###################################################################################################################################### # # # ____ _ _ ____ _ __ __ # # | _ \ _ __ _____ ____ _| |__ | | ___ | _ \(_)___ ___ _____ _____ _ __ _ _ | \/ | ___ _ __ ___ ___ _ __ _ _ # # | |_) | '__/ _ \ \ / / _` | '_ \| |/ _ \ | | | | / __|/ __/ _ \ \ / / _ \ '__| | | | | |\/| |/ _ \ '_ ` _ \ / _ \| '__| | | | # # | __/| | | (_) \ V / (_| | |_) | | __/ | |_| | \__ \ (_| (_) \ V / __/ | | |_| | | | | | __/ | | | | | (_) | | | |_| | # # |_| |_| \___/ \_/ \__,_|_.__/|_|\___| |____/|_|___/\___\___/ \_/ \___|_| \__, | |_| |_|\___|_| |_| |_|\___/|_| \__, | # # |___/ |___/ # # # ######################################################################################################################################
Provable Discovery Memory is a schema-first, verification-oriented scientific discovery platform.

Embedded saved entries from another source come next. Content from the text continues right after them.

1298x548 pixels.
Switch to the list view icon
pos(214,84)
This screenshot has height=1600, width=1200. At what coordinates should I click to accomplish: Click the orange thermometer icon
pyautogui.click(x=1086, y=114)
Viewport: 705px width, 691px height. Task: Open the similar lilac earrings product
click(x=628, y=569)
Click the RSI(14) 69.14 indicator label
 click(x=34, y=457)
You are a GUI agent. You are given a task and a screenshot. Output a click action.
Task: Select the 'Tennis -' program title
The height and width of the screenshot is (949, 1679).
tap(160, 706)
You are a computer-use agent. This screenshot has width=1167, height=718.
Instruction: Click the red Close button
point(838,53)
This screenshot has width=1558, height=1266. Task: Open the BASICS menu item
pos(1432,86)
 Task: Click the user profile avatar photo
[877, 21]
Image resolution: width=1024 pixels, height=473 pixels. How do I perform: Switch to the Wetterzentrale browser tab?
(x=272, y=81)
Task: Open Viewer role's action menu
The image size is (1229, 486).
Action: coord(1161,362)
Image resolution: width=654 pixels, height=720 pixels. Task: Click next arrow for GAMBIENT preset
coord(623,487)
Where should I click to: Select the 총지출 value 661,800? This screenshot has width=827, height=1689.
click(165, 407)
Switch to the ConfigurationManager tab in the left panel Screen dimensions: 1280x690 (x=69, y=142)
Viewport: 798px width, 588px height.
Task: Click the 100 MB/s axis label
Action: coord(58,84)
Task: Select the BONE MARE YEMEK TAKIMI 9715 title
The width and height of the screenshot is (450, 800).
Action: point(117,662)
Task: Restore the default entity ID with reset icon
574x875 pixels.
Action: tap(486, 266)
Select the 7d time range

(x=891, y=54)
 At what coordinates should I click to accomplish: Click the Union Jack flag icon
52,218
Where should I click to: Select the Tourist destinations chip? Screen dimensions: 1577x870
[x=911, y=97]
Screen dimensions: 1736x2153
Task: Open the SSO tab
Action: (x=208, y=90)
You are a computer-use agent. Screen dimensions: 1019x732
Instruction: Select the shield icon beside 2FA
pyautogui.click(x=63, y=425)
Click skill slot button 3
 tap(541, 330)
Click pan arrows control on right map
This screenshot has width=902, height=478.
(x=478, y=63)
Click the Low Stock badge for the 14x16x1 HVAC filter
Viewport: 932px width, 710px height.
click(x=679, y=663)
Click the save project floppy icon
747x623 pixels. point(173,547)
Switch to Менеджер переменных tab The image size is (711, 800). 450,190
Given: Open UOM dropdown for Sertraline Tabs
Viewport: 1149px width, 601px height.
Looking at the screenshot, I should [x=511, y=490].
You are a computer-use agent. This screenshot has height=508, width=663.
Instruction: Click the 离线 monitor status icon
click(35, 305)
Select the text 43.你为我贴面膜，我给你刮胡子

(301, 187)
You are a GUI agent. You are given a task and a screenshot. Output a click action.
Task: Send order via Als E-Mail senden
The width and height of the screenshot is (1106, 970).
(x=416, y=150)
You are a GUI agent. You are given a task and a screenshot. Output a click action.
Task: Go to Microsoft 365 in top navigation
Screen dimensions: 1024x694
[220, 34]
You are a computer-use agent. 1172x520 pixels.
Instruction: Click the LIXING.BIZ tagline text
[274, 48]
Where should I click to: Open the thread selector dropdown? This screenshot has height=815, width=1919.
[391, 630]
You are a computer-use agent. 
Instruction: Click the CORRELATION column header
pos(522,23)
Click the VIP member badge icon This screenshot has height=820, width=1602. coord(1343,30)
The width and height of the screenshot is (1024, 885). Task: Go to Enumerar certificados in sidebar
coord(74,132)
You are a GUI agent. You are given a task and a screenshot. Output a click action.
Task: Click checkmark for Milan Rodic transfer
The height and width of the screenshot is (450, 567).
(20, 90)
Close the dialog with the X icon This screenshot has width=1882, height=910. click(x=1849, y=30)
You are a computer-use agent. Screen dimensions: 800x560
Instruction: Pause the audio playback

It turns backend-generated candidates into auditable artifacts with deterministic validation, benchmark evidence, formal proof obligations, and release manifests with checksums.
Inspired by IBM AI-Descartes, this repository extends that research direction into a contract-driven, reproducible engineering platform.
It is designed to separate discovery generation from discovery validation:
- backends generate candidate laws,
- canonical schemas enforce artifact contracts,
- formal emission encodes proof obligations,
- kernels and benchmarks evaluate quality and regressions,
- publish/export flows make outputs reproducible and inspectable.
The long-term vision is to make scientific discovery results portable, verifiable, and durable across teams, toolchains, and time.
In many research stacks, even strong results can be difficult to trust or reuse because:
- the data contract is implicit,
- transformations are hidden inside scripts,
- proof claims are disconnected from formal artifacts,
- benchmark claims are difficult to reproduce,
- release artifacts cannot be independently audited.
Most discovery pipelines fail at handoff time: data contracts remain implicit, transformations stay hidden, and quality claims are difficult to verify independently.
Provable Discovery Memory addresses this by treating discovery as a governed artifact lifecycle:
- canonical schemas define what each artifact means,
- adapters normalize heterogeneous backend outputs into shared contracts,
- formal emission links statements to machine-checkable obligations,
- deterministic kernels and benchmarks provide repeatable quality signals,
- publish manifests with checksums provide offline verifiability.
The goal is not just better model outputs.
The goal is reliable scientific memory: results that can be inspected, re-run, compared, and inherited.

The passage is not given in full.